NEW YORK (Reuters Health) – Among diabetic patients treated by the same physician, African Americans are less likely than Caucasians to meet treatment goals, Dr. Thomas D. Sequist and colleagues in Boston report in the June 9 issue of the Archives of Internal Medicine.

"Although quality improvement programs can eliminate racial disparities in process measures of DM (diabetes mellitus) care, disparities in intermediate outcomes often persist," the investigators note. Research in this area has focused on the role of hospitals, health plans and regions as mediators of racial disparity, they add, while the role of variation among individual physicians is relatively unexplored.

Their study was conducted at Harvard Vanguard Medical Associates, a group practice of 14 ambulatory health centers. They restricted their analysis to the 90 primary care physicians who cared for at least five black patients and five white patients with diabetes.

The 4556 white patients and 2258 black patients were equally likely to have received annual HbA1c and LDL-C tests, Dr.

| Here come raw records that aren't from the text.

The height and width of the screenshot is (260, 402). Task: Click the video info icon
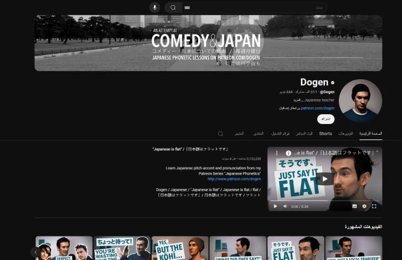288,153
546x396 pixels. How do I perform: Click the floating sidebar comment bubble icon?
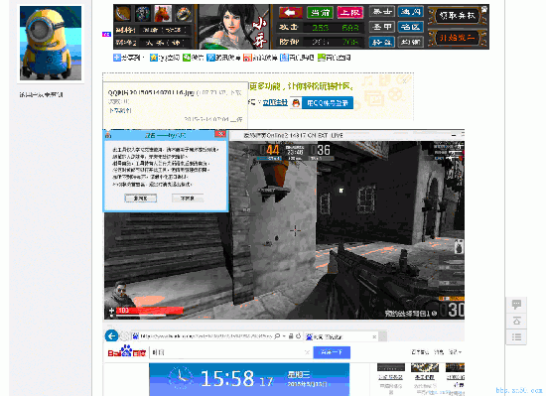pos(516,305)
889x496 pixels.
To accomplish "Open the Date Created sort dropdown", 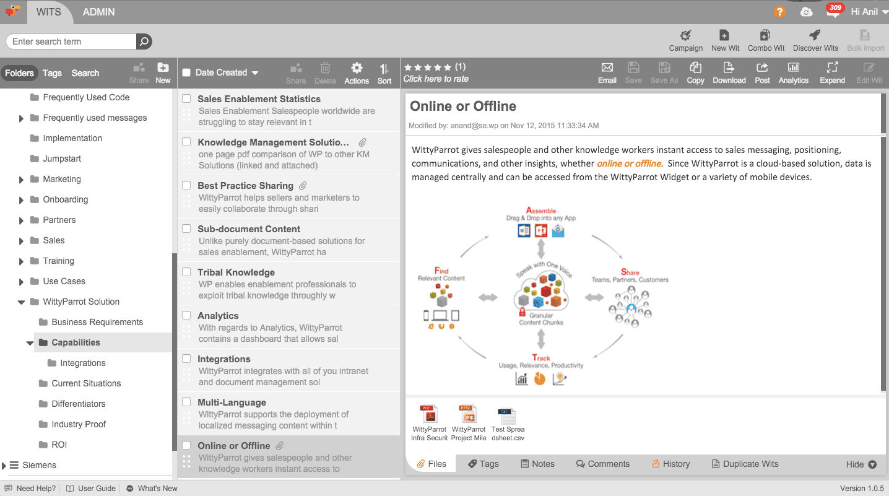I will click(227, 72).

Sequist’s team reports. They note that blacks were less likely to have been prescribed a statin, but no mention is made with regard to prescriptions for fibrates or other medications.

African Americans were less likely to achieve either ideal or adequate control of HbA1c, LDL-C, and blood pressure (p < 0.001 for each). For example, 63% of African Americans and 71% of Caucasians had an HbA1c < 8.0%. Corresponding rates for an LDL-C < 130 mg/dL were 69% and 75%, and for a blood pressure < 140/90, rates were 57% and 63%.

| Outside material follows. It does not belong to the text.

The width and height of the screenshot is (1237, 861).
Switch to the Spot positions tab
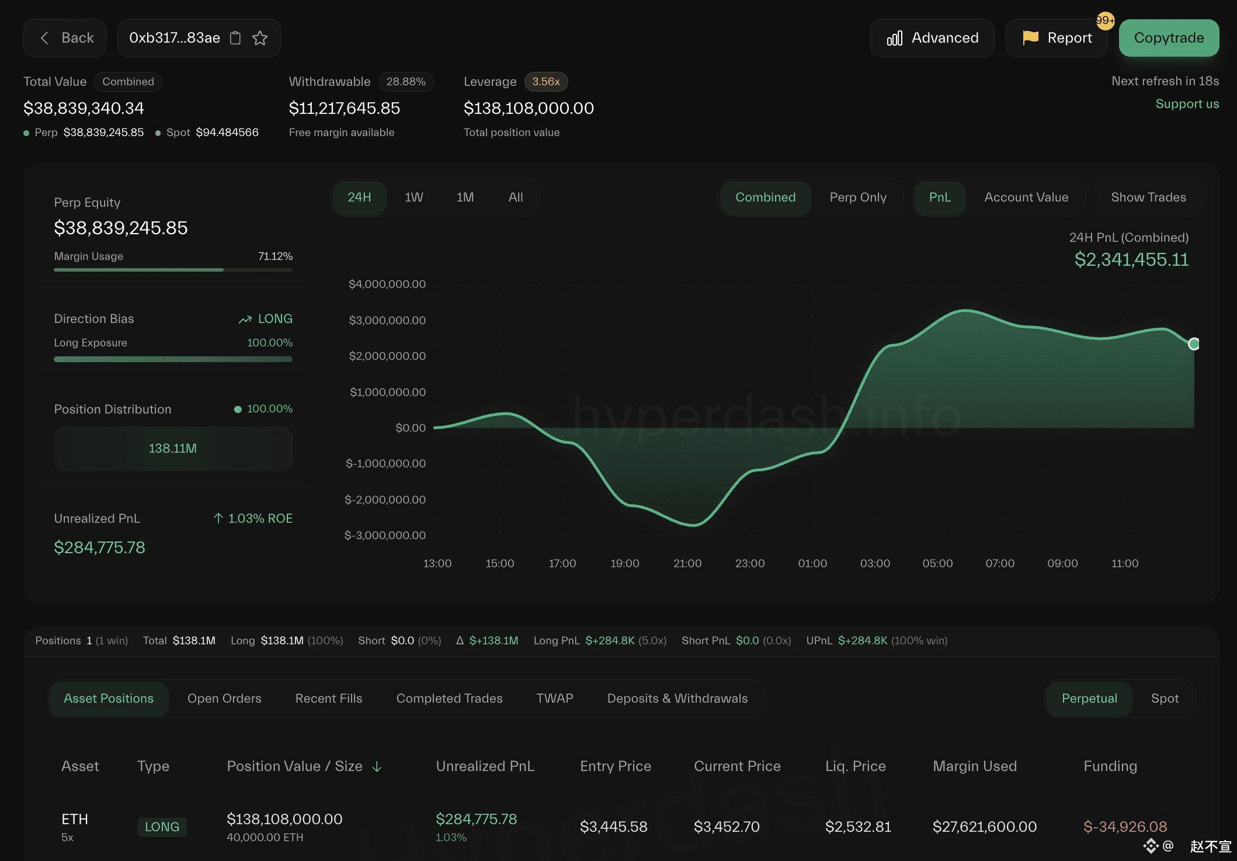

Statistical analyses showed that patient sociodemographic factors explained 13% to 38% of the racial differences, and within-physician effects accounted for 66% to75% of the differences. "Patients’ clinical characteristics did not play a major role," the authors note.

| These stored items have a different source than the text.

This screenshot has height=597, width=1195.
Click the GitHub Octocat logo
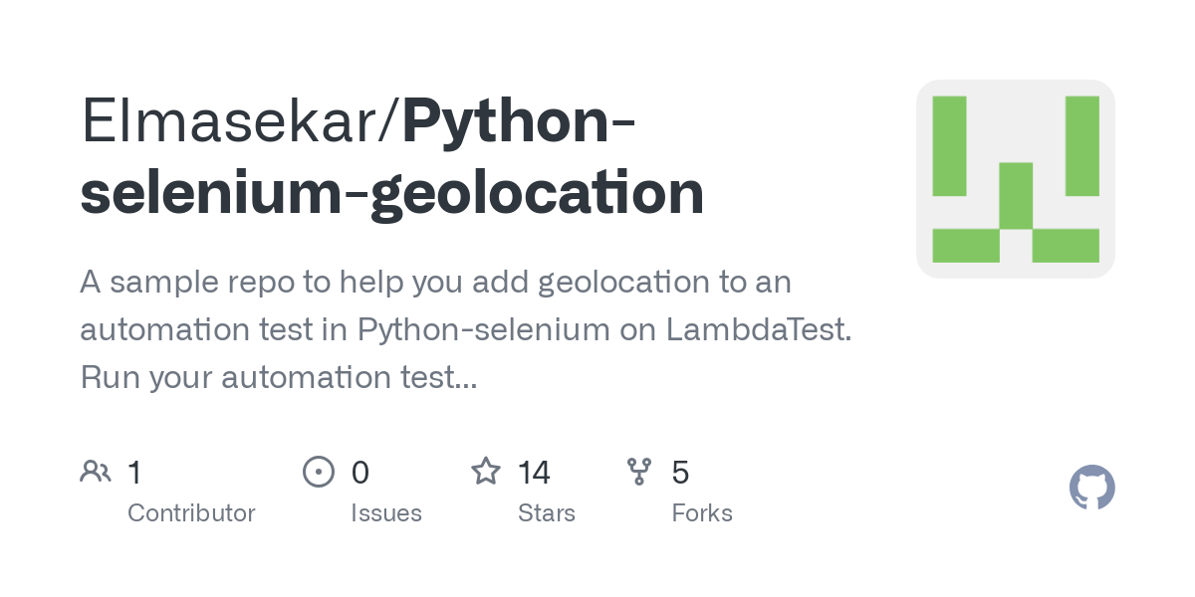point(1092,488)
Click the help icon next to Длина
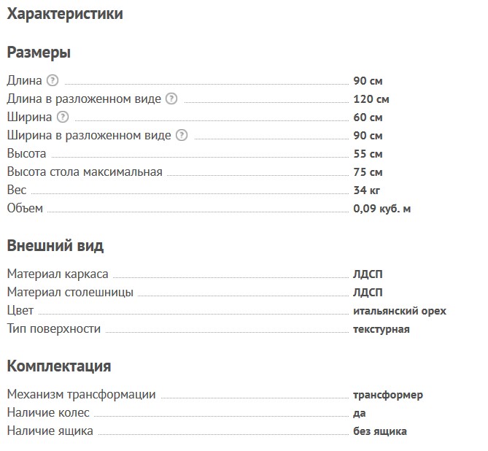This screenshot has height=451, width=488. pos(52,80)
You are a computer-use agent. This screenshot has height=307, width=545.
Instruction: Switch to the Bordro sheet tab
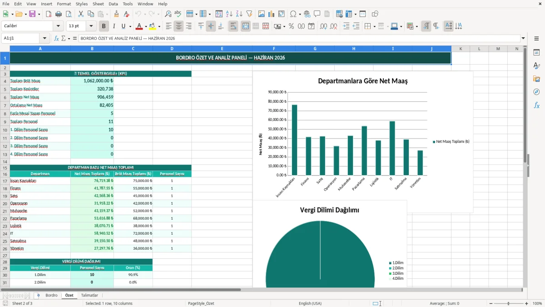(51, 295)
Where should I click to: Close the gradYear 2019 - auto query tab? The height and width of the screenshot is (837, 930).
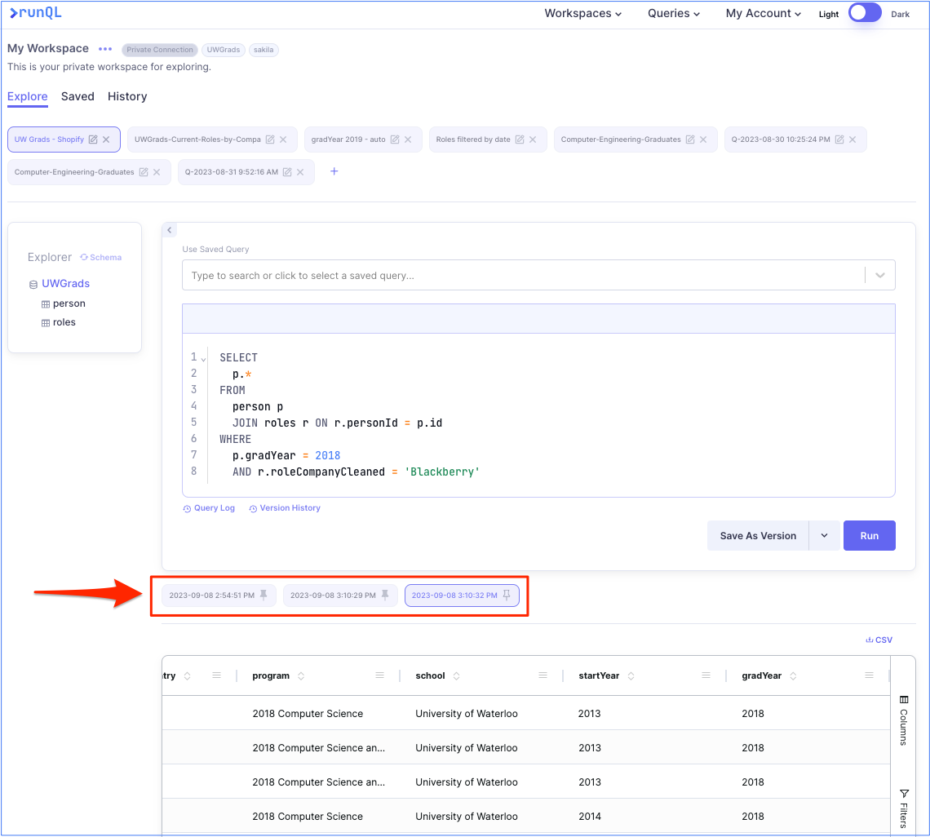point(408,140)
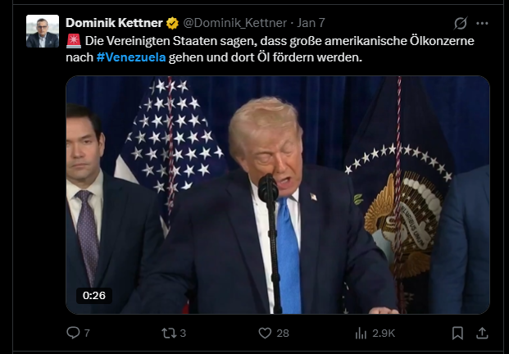Open the #Venezuela hashtag link
509x354 pixels.
point(131,58)
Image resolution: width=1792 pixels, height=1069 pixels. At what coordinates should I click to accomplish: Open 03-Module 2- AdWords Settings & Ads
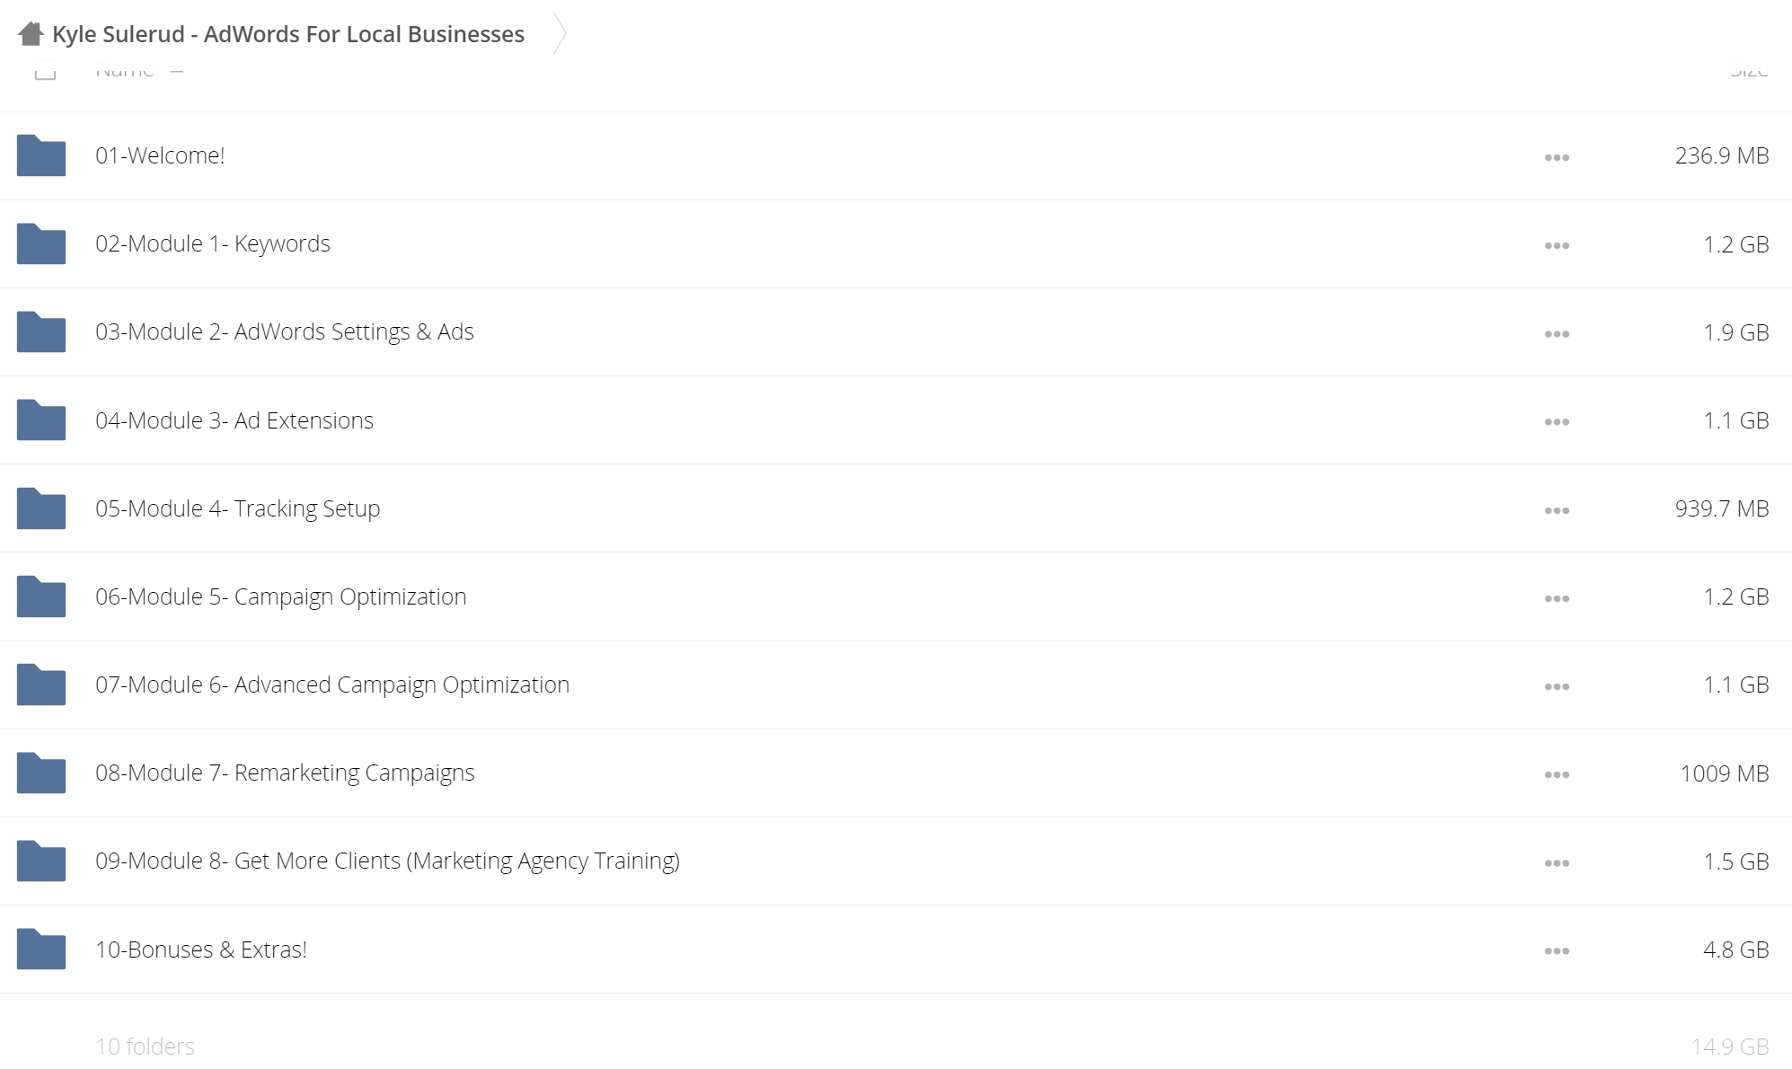click(285, 331)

In an editorial, Dr. Carolyn Clancy, at the Agency for Healthcare Research and Quality in Rockville, Maryland, proposes two possible explanations for the differences observed.

"First, it is quite possible that other aspects of care delivery (eg, medication teaching, communication) were worse for the black patients," she writes. "Second, achieving good control of hemoglobin A1c and LDL-C levels and blood pressure require actively engaged patients and support for sustained behavior changes."

In summary, Dr. Clancy maintains that "eliminating disparities in health care will require that all patients have access to care, as well as physician leadership to assure that the care provided is evidence based, patient centered, effective, consistent, and equitable."

Arch Intern Med 2008;168:1135-1136,1145-1151.